Task details
Could you write out the opening lines of the data, word for word, stopping after the line that contains "Task: Click nhấp"?

Stored records
+ + +
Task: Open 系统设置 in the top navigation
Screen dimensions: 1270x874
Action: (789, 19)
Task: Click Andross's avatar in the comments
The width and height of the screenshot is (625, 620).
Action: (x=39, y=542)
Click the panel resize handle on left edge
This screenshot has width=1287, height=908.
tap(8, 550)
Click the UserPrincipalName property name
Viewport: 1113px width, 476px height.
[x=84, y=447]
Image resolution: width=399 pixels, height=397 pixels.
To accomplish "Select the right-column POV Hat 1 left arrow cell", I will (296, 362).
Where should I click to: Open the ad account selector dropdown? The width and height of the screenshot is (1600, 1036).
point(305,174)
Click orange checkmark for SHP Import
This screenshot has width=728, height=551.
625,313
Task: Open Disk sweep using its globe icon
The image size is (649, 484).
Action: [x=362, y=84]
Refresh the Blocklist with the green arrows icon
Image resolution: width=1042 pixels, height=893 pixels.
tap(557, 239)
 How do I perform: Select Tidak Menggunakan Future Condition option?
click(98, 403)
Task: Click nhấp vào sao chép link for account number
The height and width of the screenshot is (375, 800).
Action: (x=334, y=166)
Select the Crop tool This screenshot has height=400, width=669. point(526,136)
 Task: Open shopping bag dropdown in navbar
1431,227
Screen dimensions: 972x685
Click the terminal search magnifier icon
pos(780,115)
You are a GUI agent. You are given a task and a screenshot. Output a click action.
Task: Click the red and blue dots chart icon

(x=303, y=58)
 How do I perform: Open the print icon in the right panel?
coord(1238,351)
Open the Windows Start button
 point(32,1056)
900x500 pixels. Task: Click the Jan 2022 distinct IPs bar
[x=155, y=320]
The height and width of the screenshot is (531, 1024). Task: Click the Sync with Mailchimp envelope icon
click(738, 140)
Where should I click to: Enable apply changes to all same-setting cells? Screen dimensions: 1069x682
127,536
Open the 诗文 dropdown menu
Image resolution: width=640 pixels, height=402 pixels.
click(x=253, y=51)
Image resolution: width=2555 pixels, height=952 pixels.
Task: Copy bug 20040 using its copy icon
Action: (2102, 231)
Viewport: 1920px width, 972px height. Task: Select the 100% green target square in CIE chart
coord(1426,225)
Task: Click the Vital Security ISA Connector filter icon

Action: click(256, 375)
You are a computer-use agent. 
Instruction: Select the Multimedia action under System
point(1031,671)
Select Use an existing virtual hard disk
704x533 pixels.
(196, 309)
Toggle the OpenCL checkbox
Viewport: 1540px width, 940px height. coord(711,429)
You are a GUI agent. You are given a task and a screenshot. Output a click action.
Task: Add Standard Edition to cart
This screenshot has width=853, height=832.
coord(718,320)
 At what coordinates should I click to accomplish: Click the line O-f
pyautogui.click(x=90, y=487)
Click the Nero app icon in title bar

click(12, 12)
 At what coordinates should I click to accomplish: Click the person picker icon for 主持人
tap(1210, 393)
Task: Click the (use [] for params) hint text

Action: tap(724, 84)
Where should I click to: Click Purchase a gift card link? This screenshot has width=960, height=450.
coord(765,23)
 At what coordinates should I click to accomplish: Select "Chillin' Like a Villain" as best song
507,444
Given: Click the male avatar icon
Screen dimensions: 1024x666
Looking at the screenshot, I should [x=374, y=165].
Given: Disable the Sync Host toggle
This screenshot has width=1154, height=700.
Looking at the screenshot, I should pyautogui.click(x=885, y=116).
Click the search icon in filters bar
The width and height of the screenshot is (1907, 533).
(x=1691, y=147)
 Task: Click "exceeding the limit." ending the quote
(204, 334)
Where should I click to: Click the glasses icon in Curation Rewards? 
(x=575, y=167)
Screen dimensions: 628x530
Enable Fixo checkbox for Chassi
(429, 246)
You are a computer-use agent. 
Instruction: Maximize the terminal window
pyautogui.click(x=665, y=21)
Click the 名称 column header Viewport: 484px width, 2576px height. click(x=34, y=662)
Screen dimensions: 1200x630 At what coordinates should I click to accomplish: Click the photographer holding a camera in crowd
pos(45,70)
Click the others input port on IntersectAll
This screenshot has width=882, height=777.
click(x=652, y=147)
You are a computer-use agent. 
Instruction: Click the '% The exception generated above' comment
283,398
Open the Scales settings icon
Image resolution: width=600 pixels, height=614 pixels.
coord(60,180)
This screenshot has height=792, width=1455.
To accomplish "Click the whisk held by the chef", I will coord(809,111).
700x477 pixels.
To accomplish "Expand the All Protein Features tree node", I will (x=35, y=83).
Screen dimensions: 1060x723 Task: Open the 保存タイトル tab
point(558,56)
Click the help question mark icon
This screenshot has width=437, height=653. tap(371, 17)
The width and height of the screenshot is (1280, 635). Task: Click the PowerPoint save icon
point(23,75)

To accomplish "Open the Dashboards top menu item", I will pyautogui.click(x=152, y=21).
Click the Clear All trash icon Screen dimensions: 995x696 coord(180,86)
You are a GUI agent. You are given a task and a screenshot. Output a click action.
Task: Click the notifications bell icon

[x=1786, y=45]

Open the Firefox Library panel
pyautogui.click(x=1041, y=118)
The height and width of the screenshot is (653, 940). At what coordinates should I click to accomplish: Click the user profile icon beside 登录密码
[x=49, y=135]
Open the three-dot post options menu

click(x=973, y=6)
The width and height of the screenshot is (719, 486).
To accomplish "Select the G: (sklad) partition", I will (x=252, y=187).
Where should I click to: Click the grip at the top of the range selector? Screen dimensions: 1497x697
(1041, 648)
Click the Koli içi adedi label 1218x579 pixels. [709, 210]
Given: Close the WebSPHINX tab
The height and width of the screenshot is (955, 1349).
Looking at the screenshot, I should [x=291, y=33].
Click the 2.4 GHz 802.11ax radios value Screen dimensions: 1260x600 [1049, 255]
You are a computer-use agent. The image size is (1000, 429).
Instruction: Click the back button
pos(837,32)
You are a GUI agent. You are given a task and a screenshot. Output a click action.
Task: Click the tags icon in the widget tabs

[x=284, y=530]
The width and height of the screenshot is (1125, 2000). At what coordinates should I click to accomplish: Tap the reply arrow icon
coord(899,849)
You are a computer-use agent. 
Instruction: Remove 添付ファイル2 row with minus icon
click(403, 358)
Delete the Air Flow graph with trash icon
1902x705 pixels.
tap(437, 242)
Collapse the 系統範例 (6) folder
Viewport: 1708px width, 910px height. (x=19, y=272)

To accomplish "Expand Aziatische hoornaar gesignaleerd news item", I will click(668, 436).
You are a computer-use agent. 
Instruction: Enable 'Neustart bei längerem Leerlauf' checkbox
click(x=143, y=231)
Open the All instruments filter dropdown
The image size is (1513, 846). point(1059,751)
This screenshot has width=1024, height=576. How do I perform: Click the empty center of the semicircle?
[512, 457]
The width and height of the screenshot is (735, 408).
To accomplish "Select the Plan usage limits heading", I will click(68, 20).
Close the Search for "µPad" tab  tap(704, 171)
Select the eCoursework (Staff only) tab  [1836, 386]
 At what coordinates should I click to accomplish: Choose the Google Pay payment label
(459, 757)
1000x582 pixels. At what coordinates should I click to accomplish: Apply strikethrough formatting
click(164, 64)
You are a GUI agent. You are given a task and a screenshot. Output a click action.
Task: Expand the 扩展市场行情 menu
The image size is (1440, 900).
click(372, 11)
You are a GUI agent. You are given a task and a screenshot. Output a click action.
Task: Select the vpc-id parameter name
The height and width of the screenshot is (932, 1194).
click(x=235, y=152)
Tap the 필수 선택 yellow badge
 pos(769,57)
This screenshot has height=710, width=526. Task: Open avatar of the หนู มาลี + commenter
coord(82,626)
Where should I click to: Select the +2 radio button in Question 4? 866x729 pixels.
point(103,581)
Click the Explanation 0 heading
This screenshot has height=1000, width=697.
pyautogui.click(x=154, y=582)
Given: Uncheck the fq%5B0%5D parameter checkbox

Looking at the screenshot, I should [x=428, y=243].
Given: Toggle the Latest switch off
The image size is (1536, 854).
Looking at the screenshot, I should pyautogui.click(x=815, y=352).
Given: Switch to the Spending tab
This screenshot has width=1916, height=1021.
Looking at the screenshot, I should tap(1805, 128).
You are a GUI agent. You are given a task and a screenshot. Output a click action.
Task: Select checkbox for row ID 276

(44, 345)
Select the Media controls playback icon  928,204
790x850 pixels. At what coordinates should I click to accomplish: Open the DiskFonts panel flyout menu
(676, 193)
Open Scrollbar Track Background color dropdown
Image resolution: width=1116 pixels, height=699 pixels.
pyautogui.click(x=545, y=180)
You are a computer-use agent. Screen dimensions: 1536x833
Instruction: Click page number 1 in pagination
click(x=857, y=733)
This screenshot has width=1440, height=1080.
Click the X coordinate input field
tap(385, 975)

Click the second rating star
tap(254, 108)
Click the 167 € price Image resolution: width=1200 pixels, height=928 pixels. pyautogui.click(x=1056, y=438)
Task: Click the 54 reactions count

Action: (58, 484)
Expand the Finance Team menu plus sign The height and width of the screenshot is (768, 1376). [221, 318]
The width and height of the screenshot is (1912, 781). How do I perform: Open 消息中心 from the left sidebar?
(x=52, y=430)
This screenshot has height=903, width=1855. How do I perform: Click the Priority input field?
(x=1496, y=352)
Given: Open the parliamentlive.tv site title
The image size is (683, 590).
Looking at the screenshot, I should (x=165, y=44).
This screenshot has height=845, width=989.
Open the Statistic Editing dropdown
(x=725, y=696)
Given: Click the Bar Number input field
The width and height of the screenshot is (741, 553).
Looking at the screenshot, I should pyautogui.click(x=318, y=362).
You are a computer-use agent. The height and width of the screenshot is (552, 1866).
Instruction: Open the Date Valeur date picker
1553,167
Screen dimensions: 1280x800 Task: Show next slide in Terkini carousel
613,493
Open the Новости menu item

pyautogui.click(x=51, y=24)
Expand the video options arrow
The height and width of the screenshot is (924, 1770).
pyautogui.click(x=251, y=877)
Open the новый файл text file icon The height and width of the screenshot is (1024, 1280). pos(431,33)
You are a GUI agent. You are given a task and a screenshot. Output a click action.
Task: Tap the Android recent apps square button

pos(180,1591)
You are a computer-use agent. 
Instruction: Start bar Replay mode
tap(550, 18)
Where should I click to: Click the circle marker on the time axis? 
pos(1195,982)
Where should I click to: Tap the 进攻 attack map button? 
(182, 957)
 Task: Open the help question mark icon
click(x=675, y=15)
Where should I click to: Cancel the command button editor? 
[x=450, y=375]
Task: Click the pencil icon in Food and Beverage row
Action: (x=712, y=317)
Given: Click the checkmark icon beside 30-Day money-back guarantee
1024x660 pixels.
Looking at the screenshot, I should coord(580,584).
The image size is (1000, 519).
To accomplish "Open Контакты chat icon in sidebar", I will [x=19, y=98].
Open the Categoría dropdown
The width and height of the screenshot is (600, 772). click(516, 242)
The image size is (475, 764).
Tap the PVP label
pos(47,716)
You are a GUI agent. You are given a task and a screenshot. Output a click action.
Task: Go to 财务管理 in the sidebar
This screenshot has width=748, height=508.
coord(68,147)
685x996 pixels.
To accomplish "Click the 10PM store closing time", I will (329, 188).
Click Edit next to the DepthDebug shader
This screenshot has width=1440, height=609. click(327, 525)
+ + +
Task result
Task: Open 系统设置 in the top navigation
Screen dimensions: 1270x874
Action: (789, 19)
Task: Click Andross's avatar in the comments
The width and height of the screenshot is (625, 620).
Action: (x=39, y=542)
Click the panel resize handle on left edge
This screenshot has width=1287, height=908.
tap(8, 550)
Click the UserPrincipalName property name
Viewport: 1113px width, 476px height.
[x=84, y=447]
Image resolution: width=399 pixels, height=397 pixels.
To accomplish "Select the right-column POV Hat 1 left arrow cell", I will (296, 362).
Where should I click to: Open the ad account selector dropdown? The width and height of the screenshot is (1600, 1036).
point(305,174)
Click orange checkmark for SHP Import
This screenshot has width=728, height=551.
625,313
Task: Open Disk sweep using its globe icon
The image size is (649, 484).
Action: [x=362, y=84]
Refresh the Blocklist with the green arrows icon
Image resolution: width=1042 pixels, height=893 pixels.
tap(557, 239)
 How do I perform: Select Tidak Menggunakan Future Condition option?
click(98, 403)
Task: Click nhấp vào sao chép link for account number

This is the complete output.